**Documentfragment**
Dit artikel is overgenomen uit de nu geldende verordening. De omstandigheid dat de afgelopen jaren geen gebruik is gemaakt van de mogelijkheid om gemeentelijke commissarissen te benoemen behoeft niet te betekenen dat daaraan in de toekomst ook geen behoefte zal bestaan.

Hoofdstuk 8 Overgangsen slotbepalingen

Artikel 8.1 Citeertitel

Deze verordening kan worden aangehaald als "Algemene subsidieverordening

2002".

Artikel 8.2 Inwerkingtreding

  • 1.

    Deze verordening treedt in werking met ingang van de dag die volgt op die van haar publicatie.

  • 2.

    Met ingang van hetzelfde tijdstip wordt ingetrokken de Algemene subsidieverordening 1996, vastgesteld bij raadsbesluit van 11 januari 1996

(Gemeenteblad van Utrecht 1996, nr. 2) met dien verstande dat zij van toepassing blijft op subsidies die ten behoeve van het boekjaar 2002 zijn verstrekt.

Toelichting:

Door het tweede lid zal de nieuwe verordening materieel met ingang van het jaar 2003 van toepassing zijn. De inwerkingtreding in de loop van 2002 maakt het mogelijk de verordening toe te passen bij de verlening van subsidies voor het jaar 2003 en volgende jaren.

Artikel 8.3 Vervallen overige subsidieverordeningen

Met ingang van 1 januari 2003 vervallen alle overige verordeningen die voorzien in subsidieverstrekking door de gemeente Utrecht.

Toelichting:

In het verleden bestonden er naast de Algemene subsidieverordening nog diverse andere subsidieverordeningen voor specifieke activiteiten. Met de Algemene subsidieverordening 1996 is ernaar gestreefd een eenduidig subsidieregime te verkrijgen. Ten aanzien van bijzondere subsidieverordeningen bevatte de Algemene subsidieverordening een dubbelzinnige benadering: terwijl het de bedoeling was dat bijzondere verordeningen zouden verdwijnen werd de mogelijkheid open gehouden ze aan te passen of zelfs om nog opnieuw bijzondere verordeningen vast te stellen.

**Opdracht**
Vanaf welke datum vervallen volgens het documentfragment alle overige verordeningen die voorzien in subsidieverstrekking door de gemeente Utrecht?

**Aangeleverde gegevens**

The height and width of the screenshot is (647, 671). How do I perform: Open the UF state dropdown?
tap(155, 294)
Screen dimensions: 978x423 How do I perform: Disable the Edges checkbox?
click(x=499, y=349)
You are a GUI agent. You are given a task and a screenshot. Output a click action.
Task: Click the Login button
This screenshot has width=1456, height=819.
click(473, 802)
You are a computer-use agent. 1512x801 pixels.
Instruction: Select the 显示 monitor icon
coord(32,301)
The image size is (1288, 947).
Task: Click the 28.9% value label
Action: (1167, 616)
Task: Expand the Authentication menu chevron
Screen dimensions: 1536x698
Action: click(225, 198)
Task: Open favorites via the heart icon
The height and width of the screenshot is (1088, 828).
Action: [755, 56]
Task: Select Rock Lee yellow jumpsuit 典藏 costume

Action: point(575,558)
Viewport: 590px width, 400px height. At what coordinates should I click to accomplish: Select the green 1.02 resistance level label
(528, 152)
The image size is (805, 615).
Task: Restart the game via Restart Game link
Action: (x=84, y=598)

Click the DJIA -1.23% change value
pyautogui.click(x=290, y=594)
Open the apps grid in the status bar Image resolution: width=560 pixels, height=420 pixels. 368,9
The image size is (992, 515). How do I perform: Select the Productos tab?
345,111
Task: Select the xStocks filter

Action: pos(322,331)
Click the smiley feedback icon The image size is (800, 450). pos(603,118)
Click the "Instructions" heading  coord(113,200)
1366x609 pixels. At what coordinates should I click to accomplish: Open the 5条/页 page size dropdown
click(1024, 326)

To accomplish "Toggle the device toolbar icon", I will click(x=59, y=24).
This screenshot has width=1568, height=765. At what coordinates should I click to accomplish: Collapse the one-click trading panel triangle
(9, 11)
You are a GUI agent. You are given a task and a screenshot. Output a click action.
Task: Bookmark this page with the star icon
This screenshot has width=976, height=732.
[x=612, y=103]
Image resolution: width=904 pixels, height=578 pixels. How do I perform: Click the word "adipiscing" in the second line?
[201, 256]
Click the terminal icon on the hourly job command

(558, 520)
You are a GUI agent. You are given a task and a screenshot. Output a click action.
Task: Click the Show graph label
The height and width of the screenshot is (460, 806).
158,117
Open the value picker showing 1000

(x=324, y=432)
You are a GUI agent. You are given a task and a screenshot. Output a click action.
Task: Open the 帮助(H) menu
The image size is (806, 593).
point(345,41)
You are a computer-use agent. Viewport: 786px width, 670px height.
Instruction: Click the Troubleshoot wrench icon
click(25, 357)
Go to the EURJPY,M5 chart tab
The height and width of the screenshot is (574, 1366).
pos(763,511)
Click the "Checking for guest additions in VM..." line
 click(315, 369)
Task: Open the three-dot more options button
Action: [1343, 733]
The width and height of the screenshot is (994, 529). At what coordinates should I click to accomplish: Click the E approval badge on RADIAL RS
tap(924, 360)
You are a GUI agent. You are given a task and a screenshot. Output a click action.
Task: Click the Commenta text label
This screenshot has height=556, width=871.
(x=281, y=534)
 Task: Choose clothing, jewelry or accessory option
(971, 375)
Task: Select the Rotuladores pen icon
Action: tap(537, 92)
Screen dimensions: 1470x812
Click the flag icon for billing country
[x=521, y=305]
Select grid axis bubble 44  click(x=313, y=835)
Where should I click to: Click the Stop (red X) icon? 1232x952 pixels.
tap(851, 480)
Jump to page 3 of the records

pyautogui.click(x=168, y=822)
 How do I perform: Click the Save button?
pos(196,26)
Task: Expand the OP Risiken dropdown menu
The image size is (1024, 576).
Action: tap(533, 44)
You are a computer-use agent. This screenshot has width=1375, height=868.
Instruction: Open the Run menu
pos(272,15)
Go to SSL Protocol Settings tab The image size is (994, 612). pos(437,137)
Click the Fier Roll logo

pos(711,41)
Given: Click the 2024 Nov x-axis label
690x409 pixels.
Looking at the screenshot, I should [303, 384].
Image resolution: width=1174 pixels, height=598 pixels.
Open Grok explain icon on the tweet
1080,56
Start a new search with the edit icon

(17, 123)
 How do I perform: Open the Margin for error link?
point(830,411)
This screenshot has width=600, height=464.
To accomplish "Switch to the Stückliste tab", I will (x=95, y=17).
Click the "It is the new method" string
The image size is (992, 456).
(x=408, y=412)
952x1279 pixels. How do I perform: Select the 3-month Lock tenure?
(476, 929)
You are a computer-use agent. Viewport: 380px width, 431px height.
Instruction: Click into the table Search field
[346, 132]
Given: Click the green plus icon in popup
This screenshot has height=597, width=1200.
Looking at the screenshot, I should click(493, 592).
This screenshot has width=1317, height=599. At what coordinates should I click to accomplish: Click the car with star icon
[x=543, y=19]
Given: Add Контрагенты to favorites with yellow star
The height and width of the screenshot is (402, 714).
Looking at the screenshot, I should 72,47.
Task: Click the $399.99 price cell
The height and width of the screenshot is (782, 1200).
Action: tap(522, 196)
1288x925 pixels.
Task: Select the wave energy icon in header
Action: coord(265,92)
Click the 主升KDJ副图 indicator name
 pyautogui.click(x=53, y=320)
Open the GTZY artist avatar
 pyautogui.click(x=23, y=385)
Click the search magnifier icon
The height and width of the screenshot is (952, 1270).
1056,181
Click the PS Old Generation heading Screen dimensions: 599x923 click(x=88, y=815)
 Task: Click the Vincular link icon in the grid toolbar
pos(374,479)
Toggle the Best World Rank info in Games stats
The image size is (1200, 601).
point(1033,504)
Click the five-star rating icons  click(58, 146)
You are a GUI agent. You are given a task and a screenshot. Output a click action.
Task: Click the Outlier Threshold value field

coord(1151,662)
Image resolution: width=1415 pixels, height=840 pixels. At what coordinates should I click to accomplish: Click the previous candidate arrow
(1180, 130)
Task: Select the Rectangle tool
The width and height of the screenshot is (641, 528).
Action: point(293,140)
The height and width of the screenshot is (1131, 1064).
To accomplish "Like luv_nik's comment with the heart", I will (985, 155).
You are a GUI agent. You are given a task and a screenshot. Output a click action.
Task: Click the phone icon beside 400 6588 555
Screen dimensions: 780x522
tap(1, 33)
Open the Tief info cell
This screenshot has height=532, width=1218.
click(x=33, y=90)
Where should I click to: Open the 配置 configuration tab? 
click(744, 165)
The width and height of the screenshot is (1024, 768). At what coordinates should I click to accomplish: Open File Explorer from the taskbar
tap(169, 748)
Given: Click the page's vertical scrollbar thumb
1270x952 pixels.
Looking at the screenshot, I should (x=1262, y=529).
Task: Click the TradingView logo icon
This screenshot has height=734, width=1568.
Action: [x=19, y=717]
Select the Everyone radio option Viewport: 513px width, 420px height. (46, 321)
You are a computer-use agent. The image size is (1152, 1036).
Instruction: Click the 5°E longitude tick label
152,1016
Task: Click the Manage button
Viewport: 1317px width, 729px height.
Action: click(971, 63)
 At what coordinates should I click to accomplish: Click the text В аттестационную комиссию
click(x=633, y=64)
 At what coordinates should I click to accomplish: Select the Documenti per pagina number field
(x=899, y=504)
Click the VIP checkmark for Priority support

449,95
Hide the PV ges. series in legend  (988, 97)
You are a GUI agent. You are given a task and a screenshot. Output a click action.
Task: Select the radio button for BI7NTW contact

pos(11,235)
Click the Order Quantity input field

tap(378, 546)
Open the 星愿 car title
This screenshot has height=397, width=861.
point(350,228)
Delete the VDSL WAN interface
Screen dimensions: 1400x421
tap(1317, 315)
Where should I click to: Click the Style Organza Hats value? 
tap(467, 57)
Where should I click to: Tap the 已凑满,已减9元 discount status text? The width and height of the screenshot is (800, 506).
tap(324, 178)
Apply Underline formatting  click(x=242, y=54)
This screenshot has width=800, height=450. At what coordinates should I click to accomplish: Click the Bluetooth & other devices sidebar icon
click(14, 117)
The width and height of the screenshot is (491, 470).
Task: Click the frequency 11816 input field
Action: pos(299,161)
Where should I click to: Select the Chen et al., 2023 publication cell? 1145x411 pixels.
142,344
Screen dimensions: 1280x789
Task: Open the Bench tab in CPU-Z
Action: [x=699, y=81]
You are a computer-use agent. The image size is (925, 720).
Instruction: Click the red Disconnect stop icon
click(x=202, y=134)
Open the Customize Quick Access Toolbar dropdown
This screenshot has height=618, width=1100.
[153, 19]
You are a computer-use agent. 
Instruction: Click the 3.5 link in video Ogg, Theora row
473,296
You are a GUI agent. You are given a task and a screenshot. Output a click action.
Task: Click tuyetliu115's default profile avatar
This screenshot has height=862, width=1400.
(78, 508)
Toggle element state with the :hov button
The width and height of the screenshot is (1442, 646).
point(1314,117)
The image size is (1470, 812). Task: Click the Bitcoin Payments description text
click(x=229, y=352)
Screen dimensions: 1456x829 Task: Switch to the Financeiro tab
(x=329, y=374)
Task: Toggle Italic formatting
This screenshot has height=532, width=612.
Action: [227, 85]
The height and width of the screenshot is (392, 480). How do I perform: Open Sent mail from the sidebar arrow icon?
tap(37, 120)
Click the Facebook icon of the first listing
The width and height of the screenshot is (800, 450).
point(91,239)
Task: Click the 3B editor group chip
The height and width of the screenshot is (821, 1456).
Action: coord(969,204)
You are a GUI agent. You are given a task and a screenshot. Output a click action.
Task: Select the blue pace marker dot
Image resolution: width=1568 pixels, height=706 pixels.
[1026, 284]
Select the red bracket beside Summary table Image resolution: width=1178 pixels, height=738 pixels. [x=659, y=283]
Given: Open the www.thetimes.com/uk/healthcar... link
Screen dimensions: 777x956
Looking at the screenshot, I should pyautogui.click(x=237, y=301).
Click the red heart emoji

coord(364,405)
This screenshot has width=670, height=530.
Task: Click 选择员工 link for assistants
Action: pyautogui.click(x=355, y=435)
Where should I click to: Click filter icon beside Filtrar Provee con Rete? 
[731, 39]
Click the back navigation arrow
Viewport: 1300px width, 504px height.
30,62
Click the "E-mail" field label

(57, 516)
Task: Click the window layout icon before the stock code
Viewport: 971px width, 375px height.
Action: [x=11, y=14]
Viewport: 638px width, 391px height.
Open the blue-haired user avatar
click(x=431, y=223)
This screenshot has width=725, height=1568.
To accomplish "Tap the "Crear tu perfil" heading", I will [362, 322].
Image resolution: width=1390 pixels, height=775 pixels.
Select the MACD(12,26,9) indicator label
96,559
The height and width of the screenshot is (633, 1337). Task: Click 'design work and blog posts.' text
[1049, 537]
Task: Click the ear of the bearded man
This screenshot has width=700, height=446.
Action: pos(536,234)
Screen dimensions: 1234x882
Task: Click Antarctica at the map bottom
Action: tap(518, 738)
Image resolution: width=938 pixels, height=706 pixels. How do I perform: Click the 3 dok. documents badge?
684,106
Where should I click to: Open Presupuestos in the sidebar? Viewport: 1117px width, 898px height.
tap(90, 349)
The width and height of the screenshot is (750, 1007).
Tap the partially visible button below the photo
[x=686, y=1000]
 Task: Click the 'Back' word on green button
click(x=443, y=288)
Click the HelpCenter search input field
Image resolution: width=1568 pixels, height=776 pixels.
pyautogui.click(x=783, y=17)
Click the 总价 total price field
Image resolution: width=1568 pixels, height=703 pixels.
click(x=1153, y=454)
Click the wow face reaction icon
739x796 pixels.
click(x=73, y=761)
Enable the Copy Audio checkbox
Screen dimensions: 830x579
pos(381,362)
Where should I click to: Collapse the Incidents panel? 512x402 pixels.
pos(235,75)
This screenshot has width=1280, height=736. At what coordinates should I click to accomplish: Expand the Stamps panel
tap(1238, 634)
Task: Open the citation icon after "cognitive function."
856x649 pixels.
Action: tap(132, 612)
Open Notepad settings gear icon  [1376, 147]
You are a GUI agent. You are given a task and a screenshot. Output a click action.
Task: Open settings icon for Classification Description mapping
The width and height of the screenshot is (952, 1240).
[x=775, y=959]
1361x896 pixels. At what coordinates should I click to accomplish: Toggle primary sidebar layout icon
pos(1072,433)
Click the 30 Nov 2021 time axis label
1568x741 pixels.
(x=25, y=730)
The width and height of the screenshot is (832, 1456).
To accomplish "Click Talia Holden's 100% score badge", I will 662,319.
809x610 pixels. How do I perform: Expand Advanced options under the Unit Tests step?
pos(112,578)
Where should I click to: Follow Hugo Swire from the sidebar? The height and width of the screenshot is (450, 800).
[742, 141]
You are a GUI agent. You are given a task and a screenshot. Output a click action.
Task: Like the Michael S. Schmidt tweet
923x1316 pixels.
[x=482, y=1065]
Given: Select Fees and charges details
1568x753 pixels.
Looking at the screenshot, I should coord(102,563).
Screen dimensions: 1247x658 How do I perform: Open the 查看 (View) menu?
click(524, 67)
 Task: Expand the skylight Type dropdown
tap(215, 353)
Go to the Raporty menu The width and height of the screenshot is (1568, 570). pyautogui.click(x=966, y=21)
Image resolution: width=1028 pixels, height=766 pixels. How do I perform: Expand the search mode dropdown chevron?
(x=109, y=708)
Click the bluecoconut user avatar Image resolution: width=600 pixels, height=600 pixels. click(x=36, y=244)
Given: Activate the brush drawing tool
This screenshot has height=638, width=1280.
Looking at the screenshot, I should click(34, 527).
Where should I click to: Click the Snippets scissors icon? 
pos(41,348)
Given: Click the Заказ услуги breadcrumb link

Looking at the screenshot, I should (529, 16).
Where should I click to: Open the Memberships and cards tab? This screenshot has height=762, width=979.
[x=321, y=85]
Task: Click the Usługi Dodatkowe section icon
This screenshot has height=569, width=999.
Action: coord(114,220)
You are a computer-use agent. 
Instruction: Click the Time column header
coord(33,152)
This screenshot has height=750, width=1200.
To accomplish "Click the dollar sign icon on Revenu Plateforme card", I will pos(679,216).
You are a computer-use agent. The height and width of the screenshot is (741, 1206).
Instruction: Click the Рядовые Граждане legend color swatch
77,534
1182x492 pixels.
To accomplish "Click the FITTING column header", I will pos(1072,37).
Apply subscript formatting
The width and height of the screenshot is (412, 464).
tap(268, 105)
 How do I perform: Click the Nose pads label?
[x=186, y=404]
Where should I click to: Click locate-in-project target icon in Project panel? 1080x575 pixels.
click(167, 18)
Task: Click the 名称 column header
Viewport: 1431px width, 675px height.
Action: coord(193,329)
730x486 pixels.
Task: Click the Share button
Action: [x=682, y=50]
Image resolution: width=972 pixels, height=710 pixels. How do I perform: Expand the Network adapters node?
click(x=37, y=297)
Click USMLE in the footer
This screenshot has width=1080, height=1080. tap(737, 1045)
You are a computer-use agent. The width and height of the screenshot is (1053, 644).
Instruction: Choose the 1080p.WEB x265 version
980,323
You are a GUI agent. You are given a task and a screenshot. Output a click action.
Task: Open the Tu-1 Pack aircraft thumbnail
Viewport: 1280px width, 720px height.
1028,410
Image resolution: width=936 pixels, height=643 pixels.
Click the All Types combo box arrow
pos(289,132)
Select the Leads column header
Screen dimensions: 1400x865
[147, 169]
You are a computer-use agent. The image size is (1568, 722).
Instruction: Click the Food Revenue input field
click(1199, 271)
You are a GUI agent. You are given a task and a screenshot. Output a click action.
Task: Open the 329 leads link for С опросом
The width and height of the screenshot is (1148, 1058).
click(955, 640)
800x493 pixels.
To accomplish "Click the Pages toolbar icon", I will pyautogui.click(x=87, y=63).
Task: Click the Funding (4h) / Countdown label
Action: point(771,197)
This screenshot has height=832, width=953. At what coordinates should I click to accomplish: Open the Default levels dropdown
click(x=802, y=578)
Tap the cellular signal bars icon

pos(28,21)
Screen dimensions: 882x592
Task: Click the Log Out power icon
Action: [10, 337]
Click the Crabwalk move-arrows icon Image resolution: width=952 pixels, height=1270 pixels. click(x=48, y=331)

**Antwoord**
Vanaf 1 januari 2003.